O relator da Reforma Administrativa, deputado Pedro Paulo (PSD-RJ), apresentou nesta quarta-feira (3) detalhes da proposta em análise na Câmara. Ele garantiu que a reforma não reduzirá os direitos dos servidores públicos e terá um caráter estrutural e duradouro, visando modernizar o serviço público sem penalizar a população.

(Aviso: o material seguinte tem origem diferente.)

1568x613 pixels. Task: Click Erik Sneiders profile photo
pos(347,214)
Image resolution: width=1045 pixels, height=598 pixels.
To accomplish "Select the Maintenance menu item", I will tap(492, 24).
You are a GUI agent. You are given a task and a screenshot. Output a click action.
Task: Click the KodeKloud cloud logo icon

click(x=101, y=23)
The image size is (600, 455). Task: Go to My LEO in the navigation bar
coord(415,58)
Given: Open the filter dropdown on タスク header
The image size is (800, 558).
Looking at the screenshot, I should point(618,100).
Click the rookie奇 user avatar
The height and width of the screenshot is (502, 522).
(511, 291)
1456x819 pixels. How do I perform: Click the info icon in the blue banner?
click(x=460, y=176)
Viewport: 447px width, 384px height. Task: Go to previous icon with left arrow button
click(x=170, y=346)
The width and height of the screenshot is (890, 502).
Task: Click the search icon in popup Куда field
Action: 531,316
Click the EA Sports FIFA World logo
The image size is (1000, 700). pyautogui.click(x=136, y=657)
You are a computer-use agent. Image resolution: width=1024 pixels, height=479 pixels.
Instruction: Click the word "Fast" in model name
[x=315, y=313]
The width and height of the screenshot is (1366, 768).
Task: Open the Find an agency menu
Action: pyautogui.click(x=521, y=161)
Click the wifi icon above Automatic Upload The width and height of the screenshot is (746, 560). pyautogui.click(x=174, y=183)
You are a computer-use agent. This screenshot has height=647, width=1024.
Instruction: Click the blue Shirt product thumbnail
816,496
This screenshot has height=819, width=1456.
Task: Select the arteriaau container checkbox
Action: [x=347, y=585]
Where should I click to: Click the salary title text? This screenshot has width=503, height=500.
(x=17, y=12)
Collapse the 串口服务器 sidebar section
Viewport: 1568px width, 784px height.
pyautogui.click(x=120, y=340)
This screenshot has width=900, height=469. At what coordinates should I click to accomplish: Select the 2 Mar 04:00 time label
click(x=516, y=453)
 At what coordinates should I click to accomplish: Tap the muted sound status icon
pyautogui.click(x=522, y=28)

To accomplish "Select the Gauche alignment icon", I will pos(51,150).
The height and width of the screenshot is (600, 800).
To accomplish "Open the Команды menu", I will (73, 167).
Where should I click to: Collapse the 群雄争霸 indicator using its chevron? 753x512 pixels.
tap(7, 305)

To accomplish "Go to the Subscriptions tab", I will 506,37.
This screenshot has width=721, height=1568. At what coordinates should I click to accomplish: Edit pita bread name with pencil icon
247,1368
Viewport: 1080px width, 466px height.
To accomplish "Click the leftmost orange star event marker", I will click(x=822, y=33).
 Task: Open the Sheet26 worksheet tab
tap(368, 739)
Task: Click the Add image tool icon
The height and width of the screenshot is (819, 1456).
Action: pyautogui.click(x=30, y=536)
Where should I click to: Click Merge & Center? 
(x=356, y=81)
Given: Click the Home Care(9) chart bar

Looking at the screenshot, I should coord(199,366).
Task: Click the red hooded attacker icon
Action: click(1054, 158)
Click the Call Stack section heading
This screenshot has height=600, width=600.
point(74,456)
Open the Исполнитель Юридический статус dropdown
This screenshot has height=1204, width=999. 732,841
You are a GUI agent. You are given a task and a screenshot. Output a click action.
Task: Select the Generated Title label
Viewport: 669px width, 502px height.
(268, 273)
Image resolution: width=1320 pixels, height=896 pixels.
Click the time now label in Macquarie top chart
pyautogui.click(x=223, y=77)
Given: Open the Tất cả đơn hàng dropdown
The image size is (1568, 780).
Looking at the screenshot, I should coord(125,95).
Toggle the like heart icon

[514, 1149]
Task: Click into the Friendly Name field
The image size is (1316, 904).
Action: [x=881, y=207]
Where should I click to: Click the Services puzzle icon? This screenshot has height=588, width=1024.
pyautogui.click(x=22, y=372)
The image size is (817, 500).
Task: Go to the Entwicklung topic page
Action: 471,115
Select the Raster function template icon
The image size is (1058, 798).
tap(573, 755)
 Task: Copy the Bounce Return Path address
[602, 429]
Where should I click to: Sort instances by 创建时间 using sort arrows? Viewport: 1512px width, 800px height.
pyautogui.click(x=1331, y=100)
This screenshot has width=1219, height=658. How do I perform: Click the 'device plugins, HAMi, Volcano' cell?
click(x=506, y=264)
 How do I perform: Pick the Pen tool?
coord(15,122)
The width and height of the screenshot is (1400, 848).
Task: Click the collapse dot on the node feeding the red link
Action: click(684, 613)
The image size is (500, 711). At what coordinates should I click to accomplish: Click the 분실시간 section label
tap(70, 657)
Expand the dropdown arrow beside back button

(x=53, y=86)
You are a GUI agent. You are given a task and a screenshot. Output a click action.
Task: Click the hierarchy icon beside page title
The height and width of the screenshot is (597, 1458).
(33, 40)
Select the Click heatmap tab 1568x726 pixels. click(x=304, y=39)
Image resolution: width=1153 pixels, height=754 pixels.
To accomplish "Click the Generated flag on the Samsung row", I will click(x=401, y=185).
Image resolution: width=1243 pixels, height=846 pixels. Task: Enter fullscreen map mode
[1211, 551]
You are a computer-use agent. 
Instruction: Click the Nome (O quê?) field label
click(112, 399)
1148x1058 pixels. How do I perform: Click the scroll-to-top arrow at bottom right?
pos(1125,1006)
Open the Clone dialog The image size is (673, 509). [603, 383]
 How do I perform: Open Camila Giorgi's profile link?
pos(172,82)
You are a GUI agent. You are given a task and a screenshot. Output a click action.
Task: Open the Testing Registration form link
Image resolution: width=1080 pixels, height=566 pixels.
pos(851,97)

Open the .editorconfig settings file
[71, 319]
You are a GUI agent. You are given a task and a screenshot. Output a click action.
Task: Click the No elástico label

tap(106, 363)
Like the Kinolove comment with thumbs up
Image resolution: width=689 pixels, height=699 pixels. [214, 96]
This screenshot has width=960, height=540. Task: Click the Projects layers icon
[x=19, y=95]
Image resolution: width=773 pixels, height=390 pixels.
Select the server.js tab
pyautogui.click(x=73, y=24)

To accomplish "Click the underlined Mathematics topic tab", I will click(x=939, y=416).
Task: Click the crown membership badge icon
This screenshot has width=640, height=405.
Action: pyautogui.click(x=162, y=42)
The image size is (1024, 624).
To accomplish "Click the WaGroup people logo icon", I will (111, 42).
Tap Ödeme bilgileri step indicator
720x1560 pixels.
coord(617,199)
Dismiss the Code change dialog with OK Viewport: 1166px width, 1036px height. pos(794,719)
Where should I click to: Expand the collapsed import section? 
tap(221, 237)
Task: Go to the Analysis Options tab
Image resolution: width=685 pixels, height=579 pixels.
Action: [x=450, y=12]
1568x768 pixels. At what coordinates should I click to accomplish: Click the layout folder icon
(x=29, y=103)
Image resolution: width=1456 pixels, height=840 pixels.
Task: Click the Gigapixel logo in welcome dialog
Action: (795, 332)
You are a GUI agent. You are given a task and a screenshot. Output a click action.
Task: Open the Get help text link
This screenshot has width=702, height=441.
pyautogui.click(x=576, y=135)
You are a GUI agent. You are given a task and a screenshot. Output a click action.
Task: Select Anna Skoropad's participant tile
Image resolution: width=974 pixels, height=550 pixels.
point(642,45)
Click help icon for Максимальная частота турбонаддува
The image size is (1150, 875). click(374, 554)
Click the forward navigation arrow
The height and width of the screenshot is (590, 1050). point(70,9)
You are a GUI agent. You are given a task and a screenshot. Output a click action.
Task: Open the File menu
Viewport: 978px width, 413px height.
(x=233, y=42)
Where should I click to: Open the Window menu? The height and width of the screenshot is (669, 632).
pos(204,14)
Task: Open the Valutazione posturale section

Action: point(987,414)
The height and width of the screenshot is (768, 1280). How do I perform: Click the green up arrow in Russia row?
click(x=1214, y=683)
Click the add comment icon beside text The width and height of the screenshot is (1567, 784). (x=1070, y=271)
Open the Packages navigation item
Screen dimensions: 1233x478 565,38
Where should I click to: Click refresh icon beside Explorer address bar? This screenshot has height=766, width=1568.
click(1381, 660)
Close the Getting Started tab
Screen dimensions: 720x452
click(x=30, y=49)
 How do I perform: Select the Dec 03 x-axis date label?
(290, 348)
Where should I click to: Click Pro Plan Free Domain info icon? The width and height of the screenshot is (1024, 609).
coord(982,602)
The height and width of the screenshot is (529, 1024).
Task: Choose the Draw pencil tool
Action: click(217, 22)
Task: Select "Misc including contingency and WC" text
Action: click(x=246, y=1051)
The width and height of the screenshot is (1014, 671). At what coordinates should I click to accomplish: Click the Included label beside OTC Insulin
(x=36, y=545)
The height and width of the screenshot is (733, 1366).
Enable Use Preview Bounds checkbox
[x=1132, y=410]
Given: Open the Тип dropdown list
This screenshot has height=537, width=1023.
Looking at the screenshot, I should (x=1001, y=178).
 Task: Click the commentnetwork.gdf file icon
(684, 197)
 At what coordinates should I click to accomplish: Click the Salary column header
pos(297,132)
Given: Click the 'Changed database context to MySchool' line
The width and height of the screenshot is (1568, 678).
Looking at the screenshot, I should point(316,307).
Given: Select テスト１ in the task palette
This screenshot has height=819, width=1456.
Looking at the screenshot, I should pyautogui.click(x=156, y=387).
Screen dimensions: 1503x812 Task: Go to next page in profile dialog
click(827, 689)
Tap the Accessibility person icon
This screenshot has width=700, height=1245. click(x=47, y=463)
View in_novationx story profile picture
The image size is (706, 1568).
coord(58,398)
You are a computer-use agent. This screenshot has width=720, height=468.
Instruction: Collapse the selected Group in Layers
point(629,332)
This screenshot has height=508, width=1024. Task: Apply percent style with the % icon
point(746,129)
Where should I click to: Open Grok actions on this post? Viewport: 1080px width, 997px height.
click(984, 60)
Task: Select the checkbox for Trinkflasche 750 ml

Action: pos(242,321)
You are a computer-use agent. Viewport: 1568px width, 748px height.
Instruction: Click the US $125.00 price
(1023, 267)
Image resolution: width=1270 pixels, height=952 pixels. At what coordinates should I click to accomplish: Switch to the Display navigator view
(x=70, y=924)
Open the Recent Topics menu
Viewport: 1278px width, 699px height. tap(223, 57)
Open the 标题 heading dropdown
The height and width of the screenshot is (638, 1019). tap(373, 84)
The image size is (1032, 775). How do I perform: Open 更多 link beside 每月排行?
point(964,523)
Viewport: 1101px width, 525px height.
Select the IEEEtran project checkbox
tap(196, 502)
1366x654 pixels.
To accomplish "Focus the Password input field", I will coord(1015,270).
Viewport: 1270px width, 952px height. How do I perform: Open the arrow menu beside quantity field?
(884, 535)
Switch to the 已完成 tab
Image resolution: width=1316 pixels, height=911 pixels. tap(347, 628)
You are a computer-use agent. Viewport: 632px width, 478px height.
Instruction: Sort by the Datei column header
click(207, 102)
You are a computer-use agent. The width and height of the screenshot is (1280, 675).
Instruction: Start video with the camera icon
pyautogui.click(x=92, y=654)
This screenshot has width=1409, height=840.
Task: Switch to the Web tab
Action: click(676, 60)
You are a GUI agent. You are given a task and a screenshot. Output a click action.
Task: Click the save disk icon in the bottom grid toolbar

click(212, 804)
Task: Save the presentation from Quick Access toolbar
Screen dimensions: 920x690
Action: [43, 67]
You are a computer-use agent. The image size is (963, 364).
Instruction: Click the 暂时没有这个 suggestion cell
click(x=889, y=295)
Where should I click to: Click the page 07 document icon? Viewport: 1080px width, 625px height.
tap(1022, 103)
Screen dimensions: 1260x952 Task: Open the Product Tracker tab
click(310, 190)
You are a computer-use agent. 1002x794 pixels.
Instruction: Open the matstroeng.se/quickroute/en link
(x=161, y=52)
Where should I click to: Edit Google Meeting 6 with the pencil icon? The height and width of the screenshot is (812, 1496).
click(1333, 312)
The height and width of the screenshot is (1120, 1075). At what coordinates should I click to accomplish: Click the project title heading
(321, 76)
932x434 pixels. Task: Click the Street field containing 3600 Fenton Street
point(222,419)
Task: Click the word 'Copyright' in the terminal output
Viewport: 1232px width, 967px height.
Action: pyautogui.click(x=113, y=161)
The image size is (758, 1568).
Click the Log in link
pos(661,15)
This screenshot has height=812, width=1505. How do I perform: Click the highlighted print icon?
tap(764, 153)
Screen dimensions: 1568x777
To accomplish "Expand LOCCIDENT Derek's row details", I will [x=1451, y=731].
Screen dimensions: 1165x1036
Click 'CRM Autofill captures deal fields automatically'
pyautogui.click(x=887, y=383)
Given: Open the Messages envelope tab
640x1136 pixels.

Durante a sessão, Pedro Paulo enfatizou que a estabilidade dos servidores será mantida, pois é uma proteção tanto para os trabalhadores quanto para a sociedade. Ele destacou que a reforma não deve ser confundida com ajustes fiscais, pois seu foco é a eficiência e a profissionalização do serviço público. “Não podemos colocar na conta da Reforma Administrativa uma agenda que ainda não foi concluída”, afirmou.
Eixos da Reforma
A proposta abrange cerca de 70 medidas organizadas em quatro eixos principais: governança e gestão, transformação digital, valorização do servidor e combate a privilégios. O presidente da Câmara, Hugo Motta (Republicanos-PB), ressaltou a importância da reforma para fortalecer o Estado e entregar serviços de qualidade. Ele citou pesquisa que mostra que 72% dos brasileiros acreditam que a profissionalização do serviço público ajuda a combater a corrupção.
O secretário extraordinário para a Transformação do Estado, Francisco Gaetani, também participou do debate e destacou a necessidade de um equilíbrio nas propostas, especialmente em relação a estados e municípios. Ele elogiou a manutenção da estabilidade e o combate a supersalários, além da incorporação de boas práticas como avaliação de desempenho.
Valorização e Concursos
Pedro Paulo adiantou que a proposta incluirá regras nacionais para concursos e a valorização das carreiras, preservando direitos adquiridos. “Queremos uma reforma sólida, que modernize o serviço público e reconheça o trabalho dos servidores”, concluiu. A reforma é vista como parte de um processo contínuo de modernização do Estado, com a expectativa de que traga resultados concretos para a sociedade.